Study material Start Marker

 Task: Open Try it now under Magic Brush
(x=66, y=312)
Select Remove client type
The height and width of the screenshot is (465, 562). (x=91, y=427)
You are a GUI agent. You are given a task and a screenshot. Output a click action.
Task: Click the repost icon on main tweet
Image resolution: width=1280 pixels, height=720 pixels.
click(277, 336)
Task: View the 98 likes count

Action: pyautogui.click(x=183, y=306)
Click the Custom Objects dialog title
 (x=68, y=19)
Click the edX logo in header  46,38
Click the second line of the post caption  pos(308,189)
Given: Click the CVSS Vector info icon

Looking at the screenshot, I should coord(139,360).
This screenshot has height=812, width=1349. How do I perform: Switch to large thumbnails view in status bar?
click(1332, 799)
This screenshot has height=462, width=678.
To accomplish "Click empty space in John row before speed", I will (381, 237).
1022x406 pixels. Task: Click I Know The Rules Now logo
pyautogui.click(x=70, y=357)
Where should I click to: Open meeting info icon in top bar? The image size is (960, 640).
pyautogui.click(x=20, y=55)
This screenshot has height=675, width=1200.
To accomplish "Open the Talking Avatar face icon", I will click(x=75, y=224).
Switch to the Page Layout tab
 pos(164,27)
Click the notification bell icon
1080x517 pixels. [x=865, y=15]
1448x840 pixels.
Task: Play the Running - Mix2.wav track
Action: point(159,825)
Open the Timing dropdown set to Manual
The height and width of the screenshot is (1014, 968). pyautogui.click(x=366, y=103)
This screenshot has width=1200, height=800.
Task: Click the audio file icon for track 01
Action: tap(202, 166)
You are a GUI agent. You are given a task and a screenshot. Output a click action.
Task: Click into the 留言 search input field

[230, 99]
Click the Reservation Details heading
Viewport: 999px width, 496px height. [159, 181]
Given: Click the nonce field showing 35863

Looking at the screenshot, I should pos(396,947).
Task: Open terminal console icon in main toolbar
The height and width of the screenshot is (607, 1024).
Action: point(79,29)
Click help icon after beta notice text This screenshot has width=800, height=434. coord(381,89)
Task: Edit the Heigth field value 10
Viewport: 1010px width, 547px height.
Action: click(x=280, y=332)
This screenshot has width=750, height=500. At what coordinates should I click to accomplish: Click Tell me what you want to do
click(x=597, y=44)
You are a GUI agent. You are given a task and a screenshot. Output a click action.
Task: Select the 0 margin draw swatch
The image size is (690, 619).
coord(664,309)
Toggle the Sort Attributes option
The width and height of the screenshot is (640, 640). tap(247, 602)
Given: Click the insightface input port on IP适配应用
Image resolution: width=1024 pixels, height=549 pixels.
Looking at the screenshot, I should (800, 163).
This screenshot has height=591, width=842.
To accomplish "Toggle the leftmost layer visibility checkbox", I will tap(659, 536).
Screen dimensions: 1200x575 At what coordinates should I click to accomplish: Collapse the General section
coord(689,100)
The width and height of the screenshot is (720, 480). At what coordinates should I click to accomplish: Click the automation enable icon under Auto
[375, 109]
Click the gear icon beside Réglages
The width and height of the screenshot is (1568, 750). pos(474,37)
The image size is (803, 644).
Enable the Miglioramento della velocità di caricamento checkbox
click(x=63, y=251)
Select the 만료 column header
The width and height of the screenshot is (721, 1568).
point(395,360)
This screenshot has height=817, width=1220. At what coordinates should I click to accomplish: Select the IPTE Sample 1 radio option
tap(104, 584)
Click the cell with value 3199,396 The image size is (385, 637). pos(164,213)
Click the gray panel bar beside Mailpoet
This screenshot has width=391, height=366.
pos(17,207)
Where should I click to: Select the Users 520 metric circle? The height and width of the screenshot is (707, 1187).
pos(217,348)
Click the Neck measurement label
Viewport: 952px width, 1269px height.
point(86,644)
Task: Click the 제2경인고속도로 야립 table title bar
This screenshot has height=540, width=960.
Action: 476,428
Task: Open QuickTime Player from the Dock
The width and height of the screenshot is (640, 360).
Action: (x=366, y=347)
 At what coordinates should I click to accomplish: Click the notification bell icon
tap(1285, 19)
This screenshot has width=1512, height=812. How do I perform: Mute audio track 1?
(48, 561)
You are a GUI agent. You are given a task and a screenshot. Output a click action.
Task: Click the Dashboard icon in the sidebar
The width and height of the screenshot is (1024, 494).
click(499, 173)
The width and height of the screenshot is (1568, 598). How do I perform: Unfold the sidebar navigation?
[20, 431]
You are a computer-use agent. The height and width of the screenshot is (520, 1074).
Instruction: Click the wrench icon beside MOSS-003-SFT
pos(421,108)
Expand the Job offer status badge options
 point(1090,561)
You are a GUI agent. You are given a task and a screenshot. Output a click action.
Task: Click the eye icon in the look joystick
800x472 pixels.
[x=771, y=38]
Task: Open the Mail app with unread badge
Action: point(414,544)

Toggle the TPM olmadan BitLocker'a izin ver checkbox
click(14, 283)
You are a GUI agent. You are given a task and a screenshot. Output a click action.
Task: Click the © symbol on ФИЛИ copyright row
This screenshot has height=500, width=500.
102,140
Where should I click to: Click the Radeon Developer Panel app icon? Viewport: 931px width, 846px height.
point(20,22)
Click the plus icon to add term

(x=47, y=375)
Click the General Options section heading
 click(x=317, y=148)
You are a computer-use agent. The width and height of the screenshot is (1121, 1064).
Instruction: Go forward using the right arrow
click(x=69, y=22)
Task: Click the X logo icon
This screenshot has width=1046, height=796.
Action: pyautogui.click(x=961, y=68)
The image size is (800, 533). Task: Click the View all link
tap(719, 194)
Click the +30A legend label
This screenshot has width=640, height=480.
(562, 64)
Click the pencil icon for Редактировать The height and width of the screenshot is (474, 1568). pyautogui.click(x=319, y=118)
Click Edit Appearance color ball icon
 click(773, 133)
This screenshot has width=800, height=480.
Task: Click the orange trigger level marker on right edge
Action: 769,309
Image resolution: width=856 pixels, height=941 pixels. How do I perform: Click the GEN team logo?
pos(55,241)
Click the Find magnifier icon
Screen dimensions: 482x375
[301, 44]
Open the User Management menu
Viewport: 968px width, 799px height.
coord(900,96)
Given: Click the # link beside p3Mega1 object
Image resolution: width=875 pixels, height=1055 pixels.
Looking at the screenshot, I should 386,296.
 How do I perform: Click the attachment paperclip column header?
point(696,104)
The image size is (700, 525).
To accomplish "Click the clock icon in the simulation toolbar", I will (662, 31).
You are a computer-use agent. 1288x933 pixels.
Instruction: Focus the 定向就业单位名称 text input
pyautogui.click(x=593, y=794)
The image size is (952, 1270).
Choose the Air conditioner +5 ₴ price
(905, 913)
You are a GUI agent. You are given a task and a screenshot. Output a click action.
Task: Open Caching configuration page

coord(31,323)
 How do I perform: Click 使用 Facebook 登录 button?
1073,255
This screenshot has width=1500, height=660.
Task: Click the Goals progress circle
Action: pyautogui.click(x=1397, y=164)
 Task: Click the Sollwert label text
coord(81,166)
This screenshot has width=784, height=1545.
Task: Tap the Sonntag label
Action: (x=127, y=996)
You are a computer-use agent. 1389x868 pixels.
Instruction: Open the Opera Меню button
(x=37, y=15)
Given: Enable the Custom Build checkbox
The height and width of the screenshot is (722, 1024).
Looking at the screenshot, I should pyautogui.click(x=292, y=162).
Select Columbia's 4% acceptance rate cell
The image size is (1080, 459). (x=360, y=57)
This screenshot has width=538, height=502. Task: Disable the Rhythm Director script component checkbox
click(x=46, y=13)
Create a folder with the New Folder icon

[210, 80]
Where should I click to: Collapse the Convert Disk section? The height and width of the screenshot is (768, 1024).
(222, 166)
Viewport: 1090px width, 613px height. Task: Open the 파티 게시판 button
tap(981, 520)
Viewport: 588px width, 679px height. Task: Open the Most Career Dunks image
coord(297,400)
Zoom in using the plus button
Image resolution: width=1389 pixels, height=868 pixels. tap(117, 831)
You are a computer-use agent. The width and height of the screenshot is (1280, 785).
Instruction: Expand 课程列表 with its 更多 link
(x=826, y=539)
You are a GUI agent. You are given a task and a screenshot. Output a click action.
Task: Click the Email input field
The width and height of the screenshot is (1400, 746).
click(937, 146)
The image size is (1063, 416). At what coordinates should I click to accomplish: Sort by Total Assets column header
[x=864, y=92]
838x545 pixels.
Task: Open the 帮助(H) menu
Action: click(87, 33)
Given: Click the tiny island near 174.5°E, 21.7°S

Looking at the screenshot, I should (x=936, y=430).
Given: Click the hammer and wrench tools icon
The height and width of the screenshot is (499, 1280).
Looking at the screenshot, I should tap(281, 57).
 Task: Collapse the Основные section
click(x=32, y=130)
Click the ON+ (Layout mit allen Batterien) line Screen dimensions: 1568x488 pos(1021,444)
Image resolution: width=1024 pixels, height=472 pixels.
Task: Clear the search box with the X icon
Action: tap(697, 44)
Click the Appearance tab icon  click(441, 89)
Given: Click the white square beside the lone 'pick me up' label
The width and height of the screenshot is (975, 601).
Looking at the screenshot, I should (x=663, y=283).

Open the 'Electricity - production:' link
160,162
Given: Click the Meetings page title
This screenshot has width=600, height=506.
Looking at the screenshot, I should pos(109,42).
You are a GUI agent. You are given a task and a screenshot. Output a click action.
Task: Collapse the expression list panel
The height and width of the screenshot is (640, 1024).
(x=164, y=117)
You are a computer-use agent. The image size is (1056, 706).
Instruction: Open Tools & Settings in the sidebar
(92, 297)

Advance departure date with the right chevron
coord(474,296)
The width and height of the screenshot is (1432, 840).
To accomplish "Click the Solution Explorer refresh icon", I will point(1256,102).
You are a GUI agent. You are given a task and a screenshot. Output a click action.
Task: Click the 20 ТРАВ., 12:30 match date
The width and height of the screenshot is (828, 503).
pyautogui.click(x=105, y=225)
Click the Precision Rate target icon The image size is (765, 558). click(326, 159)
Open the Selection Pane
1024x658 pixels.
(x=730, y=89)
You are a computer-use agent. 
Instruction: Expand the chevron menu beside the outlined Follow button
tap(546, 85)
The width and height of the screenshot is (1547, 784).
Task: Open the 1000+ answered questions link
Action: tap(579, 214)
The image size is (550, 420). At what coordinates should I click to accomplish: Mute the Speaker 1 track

Study material End Marker

Directions:
Search the material above for the string "toolbar". Show every line that holds it.

Exercise solution:
Task: Open terminal console icon in main toolbar
To accomplish "Click the clock icon in the simulation toolbar", I will (662, 31).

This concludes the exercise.